A next-generation sequencing (NGS)-based mutation signature more accurately detects mismatch repair deficiency, which can lead to microsatellite instability, than immunohistochemistry (IHC), according to research from a team lead by Amin Nassar, MD, of Yale Cancer Center.
Notably, Nassar and team saw that some cancer patients featuring mismatch repairs missed by IHC derived durable clinical benefit from immune checkpoint inhibitors.The research was recently published in the journal Cancer Cell. Nassar is the senior author.
Immunotherapy is approved by the FDA for the treatment for microsatellite instability across solid tumor types. “IHC is the standard test now for practical (quick turnaround time) and cost reasons,” Nassar told Inside Precision Medicine. “We believe that NGS is a complementary test that should not replace IHC but rather provide another layer of assessment.”
Nassar points out that the cost of NGS has gone down tremendously ( more than 5 fold) in the past decade, and NGS is being routinely preformed for most cancer types to determine actionable genomic mutations.
Mismatch repair deficiency, Nassar said, can be detected in almost any solid tumor type. Most commonly, it is seen in endometrial, gastric, colon and small intestinal cancers. However, it can still be detected in cancers such as lung cancer, breast cancer, thyroid cancer, and cholangiocarcinoma, among others. The hope is to test mismatch repair status uniformly across tumor types so that patients can derive benefit from immunotherapy based on this biomarker.
“This study has significant implications because, by changing the tests we use in certain situations, we anticipate that many more people can be accurately diagnosed and receive life-extending therapy,” says study co-author Abdul Rafeh Naqash, MD, of the OU College of Medicine and research member of the OU Health Stephenson Cancer Center.
This study compared the data of newly diagnosed cancer patients who received two different types of tests—IHC and NGS—to determine their course of treatment. The tests were looking for high levels of microsatellite instability. Microsatellite instability is usually found in people with colon cancer and endometrial cancer, and it is important to identify because those patients are much more likely to respond to immunotherapy drugs.

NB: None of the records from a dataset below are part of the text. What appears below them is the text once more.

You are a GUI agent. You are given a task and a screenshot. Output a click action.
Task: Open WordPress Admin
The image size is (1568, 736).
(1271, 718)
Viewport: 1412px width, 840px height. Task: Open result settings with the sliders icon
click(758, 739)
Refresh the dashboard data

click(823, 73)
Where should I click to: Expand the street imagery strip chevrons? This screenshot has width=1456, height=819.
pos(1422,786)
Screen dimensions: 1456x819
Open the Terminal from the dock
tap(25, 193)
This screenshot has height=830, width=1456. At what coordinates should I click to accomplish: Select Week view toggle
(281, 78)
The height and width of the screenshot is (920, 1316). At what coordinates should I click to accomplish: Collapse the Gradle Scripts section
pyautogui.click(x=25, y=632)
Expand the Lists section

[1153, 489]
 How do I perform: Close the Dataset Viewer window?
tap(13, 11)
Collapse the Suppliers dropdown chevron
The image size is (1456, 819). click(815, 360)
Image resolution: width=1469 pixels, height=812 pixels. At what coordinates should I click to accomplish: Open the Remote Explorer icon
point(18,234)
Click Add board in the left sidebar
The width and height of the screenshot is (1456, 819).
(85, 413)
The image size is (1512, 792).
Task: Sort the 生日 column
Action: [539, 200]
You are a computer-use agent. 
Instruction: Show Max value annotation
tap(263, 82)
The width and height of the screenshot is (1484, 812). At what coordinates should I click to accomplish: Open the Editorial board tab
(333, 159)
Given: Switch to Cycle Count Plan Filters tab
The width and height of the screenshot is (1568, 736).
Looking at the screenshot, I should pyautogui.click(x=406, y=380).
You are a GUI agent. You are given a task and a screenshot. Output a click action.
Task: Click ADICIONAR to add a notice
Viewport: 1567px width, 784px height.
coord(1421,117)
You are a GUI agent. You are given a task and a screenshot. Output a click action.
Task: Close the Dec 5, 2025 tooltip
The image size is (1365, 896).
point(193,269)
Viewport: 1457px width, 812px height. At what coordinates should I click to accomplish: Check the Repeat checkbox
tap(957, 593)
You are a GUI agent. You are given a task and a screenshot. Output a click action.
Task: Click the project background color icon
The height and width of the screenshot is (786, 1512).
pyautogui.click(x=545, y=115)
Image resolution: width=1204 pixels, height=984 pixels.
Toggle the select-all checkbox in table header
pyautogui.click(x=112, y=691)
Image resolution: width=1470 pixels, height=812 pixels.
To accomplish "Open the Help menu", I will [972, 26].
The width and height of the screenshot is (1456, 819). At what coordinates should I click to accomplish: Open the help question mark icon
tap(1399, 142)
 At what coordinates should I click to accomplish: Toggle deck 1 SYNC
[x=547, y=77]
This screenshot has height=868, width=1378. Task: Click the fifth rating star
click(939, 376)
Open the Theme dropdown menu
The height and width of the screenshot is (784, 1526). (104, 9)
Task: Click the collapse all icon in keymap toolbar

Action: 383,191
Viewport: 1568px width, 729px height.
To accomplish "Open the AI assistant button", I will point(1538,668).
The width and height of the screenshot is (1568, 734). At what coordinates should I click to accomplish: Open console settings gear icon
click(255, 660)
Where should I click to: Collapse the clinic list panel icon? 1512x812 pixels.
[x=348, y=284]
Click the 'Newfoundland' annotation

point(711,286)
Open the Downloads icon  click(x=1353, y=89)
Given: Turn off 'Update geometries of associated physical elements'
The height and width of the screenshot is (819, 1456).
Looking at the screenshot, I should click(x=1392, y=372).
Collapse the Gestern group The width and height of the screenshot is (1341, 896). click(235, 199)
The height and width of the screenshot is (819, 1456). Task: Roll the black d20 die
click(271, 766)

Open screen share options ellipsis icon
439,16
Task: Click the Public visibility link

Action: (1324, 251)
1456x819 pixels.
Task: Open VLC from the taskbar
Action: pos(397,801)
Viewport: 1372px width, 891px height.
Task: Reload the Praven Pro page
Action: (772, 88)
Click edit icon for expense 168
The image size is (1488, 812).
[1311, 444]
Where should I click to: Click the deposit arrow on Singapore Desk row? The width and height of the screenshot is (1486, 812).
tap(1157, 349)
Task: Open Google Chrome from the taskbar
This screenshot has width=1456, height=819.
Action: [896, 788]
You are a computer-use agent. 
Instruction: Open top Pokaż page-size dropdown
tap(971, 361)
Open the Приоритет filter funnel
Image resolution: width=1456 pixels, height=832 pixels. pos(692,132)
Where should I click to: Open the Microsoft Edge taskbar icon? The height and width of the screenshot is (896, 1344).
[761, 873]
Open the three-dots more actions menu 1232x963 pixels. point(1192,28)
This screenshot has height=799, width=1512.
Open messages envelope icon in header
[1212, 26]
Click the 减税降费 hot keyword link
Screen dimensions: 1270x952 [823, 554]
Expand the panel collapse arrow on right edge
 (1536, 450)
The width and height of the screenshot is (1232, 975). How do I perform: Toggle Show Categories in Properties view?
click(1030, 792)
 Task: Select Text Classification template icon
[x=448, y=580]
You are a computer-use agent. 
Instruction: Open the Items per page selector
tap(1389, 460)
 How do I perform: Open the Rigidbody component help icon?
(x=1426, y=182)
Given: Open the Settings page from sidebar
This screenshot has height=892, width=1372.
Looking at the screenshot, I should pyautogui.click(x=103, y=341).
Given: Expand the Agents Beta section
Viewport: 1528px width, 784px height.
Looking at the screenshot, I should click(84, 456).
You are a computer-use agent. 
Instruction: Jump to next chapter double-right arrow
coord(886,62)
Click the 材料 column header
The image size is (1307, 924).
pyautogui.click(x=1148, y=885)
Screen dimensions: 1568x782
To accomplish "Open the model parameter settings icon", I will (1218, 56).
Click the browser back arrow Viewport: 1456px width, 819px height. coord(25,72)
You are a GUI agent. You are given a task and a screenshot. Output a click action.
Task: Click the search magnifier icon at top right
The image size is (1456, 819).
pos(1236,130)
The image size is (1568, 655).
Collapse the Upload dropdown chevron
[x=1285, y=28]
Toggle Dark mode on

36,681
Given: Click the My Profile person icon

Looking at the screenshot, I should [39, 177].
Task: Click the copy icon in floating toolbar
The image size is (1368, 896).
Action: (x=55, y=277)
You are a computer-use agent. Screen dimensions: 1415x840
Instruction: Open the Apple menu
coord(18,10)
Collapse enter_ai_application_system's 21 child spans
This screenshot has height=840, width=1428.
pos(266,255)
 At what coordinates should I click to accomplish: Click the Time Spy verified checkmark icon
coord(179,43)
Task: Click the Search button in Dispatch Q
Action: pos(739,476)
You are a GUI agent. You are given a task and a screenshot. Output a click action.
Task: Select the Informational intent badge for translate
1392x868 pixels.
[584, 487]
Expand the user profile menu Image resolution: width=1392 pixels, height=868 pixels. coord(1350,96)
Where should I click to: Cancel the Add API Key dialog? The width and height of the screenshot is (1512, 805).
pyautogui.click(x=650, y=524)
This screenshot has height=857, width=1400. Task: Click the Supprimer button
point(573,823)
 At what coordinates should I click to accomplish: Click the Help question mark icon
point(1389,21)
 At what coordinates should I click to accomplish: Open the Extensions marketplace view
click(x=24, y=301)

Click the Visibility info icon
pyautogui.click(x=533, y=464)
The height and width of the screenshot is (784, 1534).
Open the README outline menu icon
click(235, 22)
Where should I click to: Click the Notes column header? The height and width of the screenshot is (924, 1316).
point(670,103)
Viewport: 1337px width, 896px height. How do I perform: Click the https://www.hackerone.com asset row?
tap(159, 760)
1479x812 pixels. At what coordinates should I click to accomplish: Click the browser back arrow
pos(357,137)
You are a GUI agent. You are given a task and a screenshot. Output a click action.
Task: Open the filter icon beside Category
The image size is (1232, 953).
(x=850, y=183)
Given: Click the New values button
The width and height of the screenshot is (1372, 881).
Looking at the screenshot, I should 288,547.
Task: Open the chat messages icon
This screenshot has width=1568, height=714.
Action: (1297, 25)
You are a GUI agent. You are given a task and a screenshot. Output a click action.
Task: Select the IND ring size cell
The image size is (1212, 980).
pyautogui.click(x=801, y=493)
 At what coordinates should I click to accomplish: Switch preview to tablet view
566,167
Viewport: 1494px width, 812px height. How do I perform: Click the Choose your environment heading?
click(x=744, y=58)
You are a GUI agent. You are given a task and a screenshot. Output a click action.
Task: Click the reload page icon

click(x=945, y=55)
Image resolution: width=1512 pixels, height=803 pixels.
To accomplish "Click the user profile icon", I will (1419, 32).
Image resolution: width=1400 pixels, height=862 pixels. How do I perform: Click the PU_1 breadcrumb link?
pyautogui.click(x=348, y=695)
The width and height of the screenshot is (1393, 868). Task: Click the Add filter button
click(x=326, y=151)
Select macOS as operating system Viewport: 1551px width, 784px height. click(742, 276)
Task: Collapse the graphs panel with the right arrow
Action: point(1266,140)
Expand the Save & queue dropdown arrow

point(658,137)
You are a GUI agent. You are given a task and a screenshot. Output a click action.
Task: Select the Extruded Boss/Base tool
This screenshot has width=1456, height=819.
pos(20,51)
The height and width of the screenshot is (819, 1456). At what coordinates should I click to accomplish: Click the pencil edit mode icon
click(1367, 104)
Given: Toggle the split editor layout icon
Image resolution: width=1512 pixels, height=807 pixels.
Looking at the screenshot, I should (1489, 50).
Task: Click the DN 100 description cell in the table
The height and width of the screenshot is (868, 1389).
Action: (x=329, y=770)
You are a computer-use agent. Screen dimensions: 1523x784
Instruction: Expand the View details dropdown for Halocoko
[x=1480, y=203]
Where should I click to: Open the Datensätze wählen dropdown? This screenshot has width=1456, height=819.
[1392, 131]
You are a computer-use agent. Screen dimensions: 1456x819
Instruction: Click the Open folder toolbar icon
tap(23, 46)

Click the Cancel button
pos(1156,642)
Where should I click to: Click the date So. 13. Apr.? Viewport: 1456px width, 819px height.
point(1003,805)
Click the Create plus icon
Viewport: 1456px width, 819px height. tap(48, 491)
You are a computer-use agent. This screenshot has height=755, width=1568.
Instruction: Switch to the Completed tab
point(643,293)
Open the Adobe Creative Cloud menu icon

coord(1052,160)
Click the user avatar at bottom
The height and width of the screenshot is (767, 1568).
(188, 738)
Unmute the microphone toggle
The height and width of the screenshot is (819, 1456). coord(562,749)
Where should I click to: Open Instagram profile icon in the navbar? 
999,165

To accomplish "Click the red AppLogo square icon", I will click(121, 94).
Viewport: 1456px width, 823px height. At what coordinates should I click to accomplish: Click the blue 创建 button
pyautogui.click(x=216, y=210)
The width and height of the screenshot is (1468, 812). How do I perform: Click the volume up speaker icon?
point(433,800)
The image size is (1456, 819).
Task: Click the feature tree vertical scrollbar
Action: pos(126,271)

IHC looks for mismatch repair proteins, which normally fix mistakes when DNA is copied but, when deficient, cause microsatellite instability. NGS tests for genetic mutations associated with microsatellite instability.
After analyzing the data, the researchers say it was clear that NGS identified more patients with microsatellite instability. However, in their practices, oncologists use IHC much more often. That suggests a change in testing could result in more patients receiving the right treatment for their cancers.
Naqash said that in 2022, U.S. oncologists diagnosed 151,030 new cases of colon cancer and 65,950 new cases of endometrial cancer. Had NGS been used in combination with standard IHC testing, doctors would have discovered microsatellite instability in 1,510 additional cases of colon cancer and 3,891 additional cases of endometrial cancer. That means a total of 5,401 patients with microsatellite instability would have been missed if they received only IHC testing.
“Although IHC catches most cancer patients with high microsatellite instability, it doesn’t identify everyone,” Naqash said, “and we want as many as possible to receive the immunotherapy that can greatly reduce their cancer and, in some cases, eliminate it.”
Nassar said, “We are planning to test our NGS pipeline for calling mismatch repair deficiency in other cohorts. This would give more generalizability and validity to our results.”